E, de fato, uma administração pública eficiente é indispensável. O recurso arrecadado da sociedade precisa ser bem aplicado e produzir resultados concretos.

Esse é um jargão que já conhecemos. O que nem sempre recebe a mesma atenção, porém, é a relação entre eficiência, controle e integridade. Não basta executar o orçamento, inaugurar obras, comprar equipamentos ou anunciar investimentos.

É necessário verificar se os recursos foram aplicados corretamente, se os preços são compatíveis com o mercado, se os produtos foram efetivamente entregues e se as despesas produziram o resultado esperado.

Por isso, mecanismos de controle são fundamentais para a eficiência da administração. Nesta edição, o Correio do Estado mostra detalhes da auditoria realizada pela Controladoria-Geral da União (CGU) sobre a aplicação de emendas parlamentares em Mato Grosso do Sul.

O trabalho, realizado por determinação do Supremo Tribunal Federal (STF), encontrou, entre outras irregularidades, superfaturamento na compra de materiais destinados à Educação.

Os achados da fiscalização mostram por que o controle não pode ser tratado como uma etapa burocrática ou como um obstáculo à gestão.

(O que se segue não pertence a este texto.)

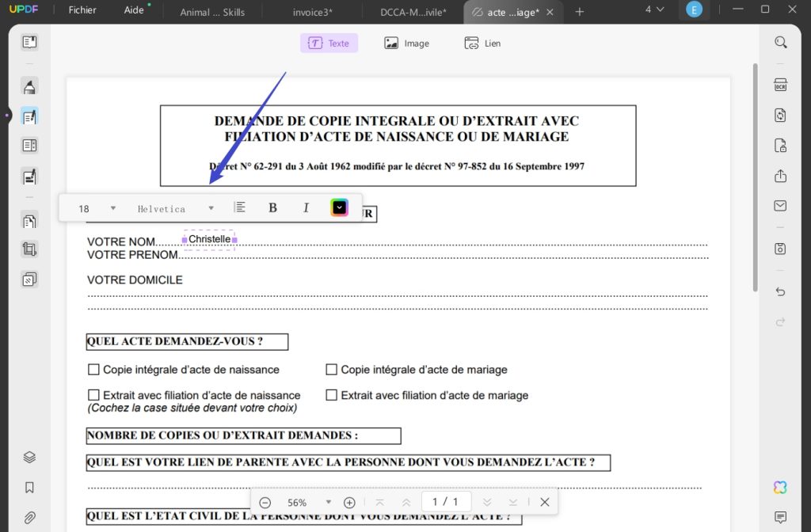Viewport: 811px width, 532px height.
Task: Click the email document icon
Action: pos(781,205)
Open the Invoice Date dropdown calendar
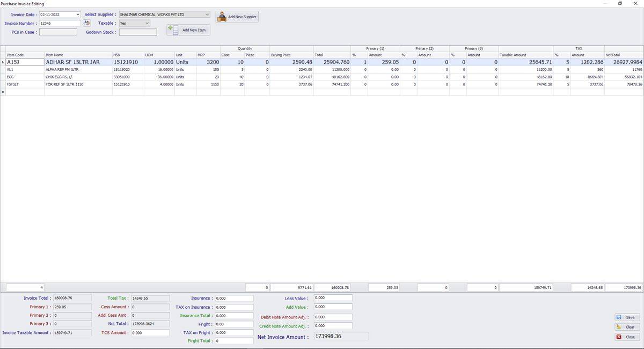Viewport: 644px width, 349px height. [x=78, y=14]
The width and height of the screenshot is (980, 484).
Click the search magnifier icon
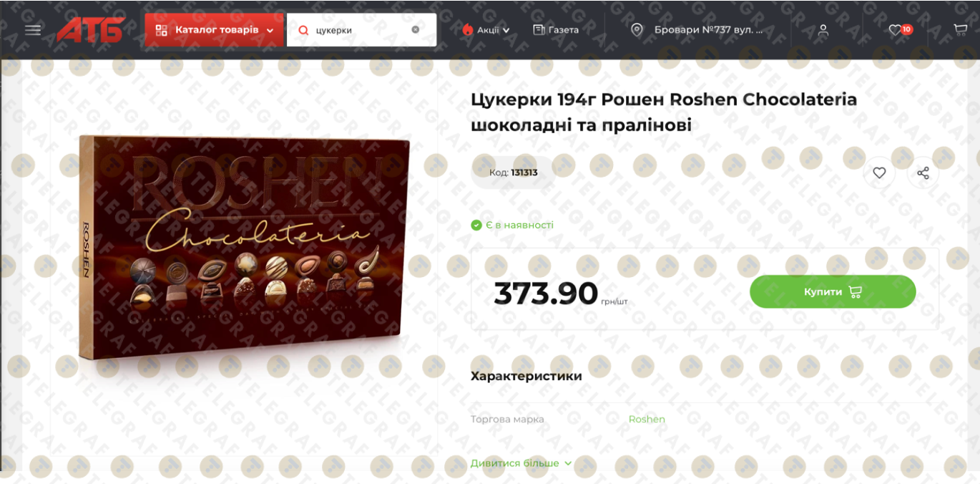303,30
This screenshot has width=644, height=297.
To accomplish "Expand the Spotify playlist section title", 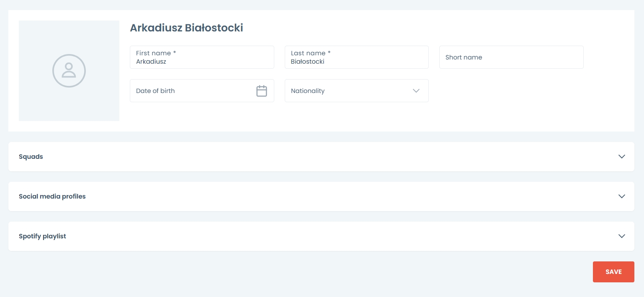I will pyautogui.click(x=42, y=236).
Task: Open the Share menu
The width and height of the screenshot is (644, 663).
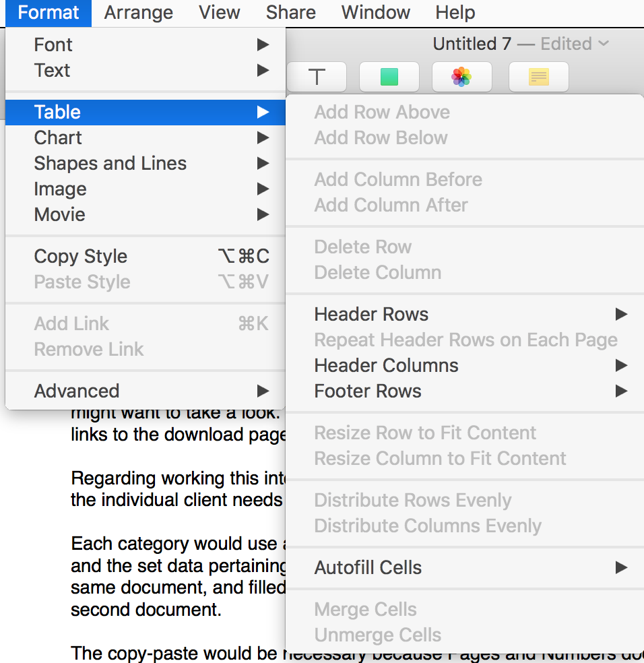Action: click(x=290, y=13)
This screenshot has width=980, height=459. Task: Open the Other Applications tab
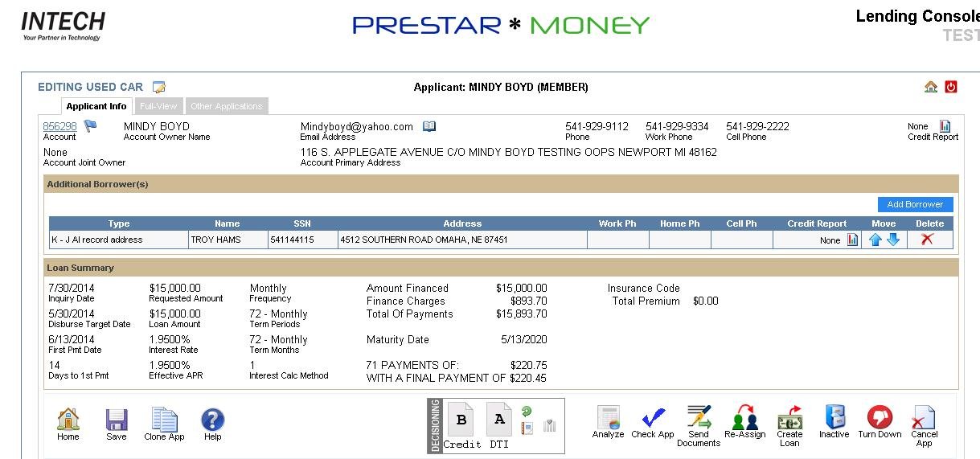click(227, 106)
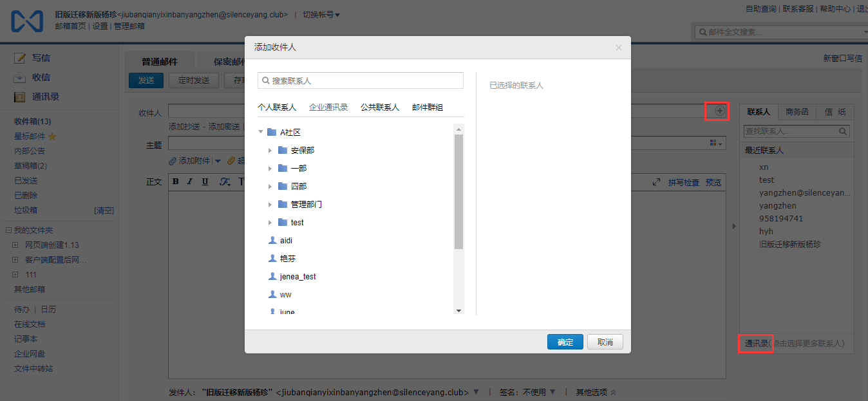Screen dimensions: 868x401
Task: Click the 写信 compose icon in sidebar
Action: (x=20, y=59)
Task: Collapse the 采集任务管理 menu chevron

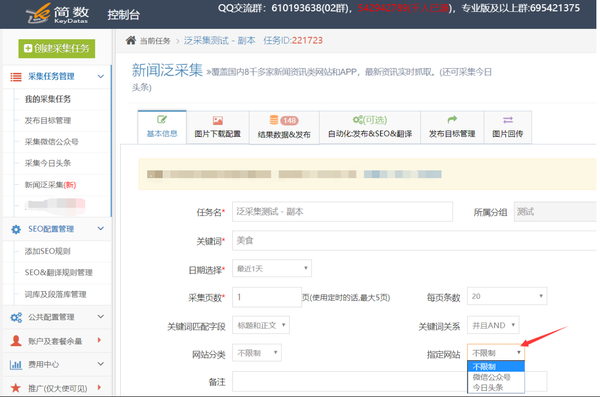Action: (x=101, y=76)
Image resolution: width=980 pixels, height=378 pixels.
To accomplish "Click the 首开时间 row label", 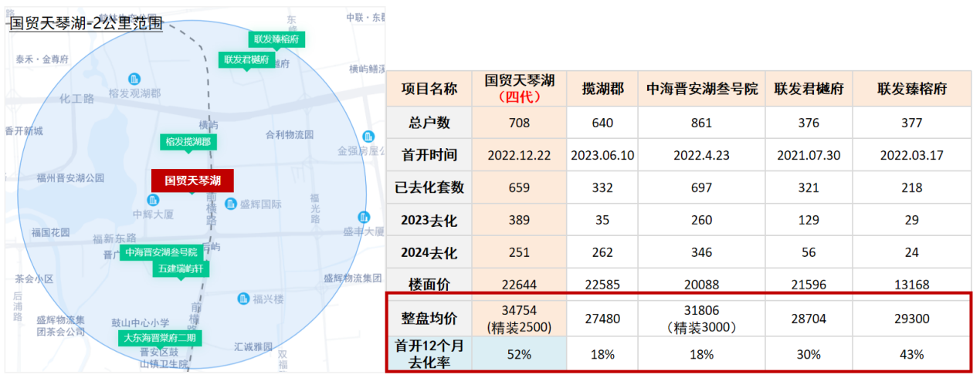I will 429,155.
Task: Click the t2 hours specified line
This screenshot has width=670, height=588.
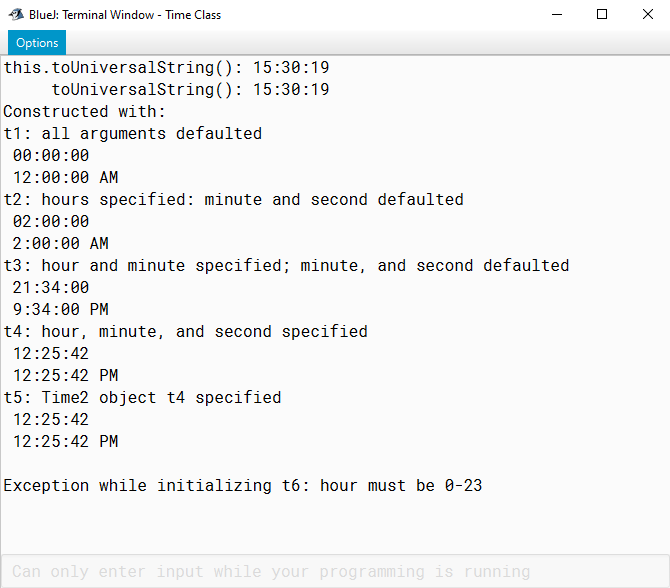Action: [233, 200]
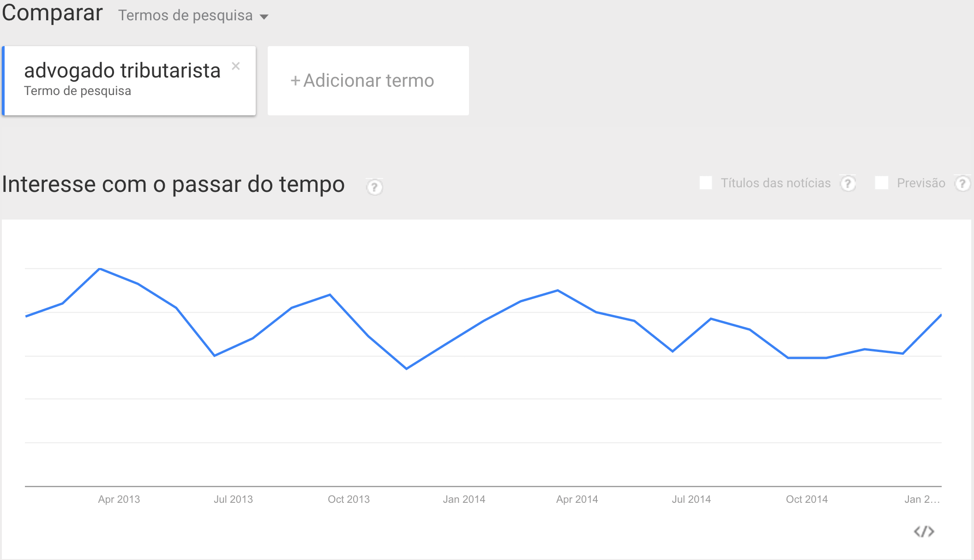Click the Jul 2014 axis label
This screenshot has height=560, width=974.
pos(691,499)
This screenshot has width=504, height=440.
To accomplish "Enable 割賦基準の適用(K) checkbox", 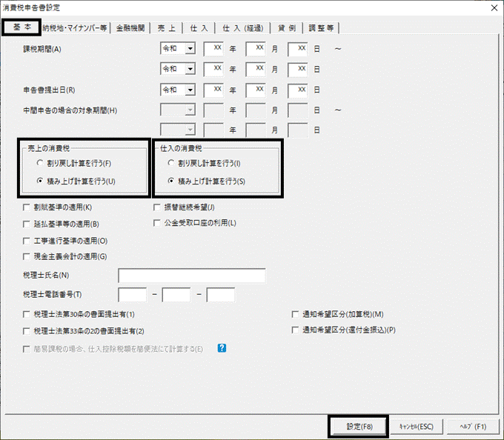I will (27, 208).

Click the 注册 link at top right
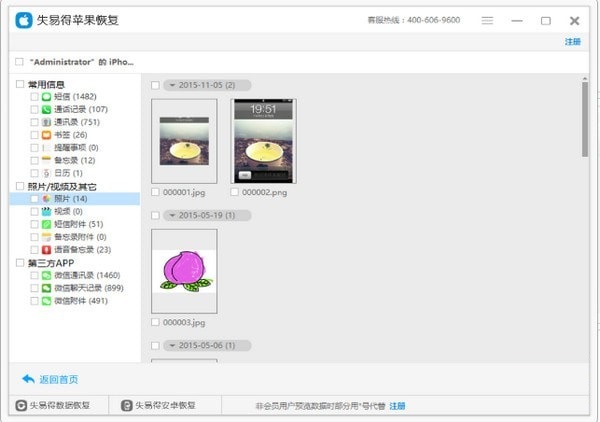(572, 42)
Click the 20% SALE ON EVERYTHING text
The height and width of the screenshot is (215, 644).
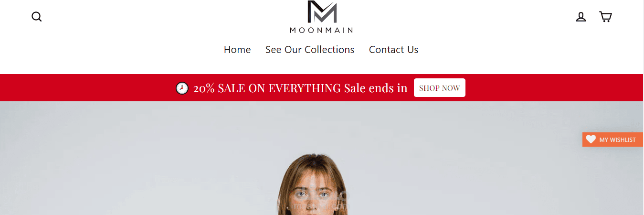click(x=267, y=88)
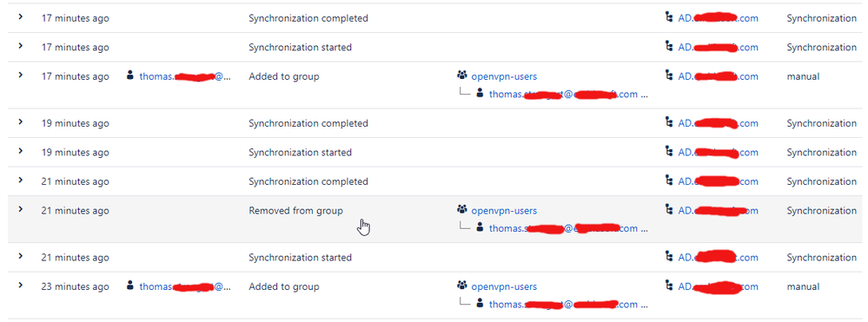The height and width of the screenshot is (322, 868).
Task: Open AD directory link in 19 minutes ago Synchronization completed row
Action: tap(718, 123)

Quando uma auditoria identifica preços acima dos valores de mercado, pagamentos por produtos não entregues ou equipamentos que permanecem sem utilização, ela não está apenas apontando uma irregularidade. Está revelando que o dinheiro público não produziu o resultado que poderia e deveria produzir.

É justamente por isso que fiscalização também é eficiência. Saber o quanto foi gasto é importante, mas saber se o gasto foi adequado e se trouxe benefício à população é ainda mais importante.

Uma administração pode executar integralmente determinado orçamento e, ainda assim, ser ineficiente se comprar mais caro do que deveria, se adquirir produtos desnecessários ou se deixar equipamentos sem uso.

O controle também contribui para corrigir procedimentos e evitar que erros se repitam. Quanto maior a transparência sobre licitações, contratos, fornecedores e resultados, maior a possibilidade de acompanhamento pelos órgãos fiscalizadores e pela sociedade.

Não se trata, portanto, de escolher entre gestão e fiscalização. Uma boa gestão precisa das duas.

O discurso sobre eficiência pública só estará completo quando vier acompanhado de integridade, transparência e controle. O dinheiro público não pertence ao governante, ao gestor ou ao órgão que o administra. É dinheiro da sociedade.

Por isso, cada despesa precisa ser planejada, justificada, fiscalizada e, sobretudo, ser capaz de entregar o resultado esperado.

Mais do que impedir desperdícios, fiscalizar é garantir que os recursos disponíveis sejam utilizados da melhor maneira possível.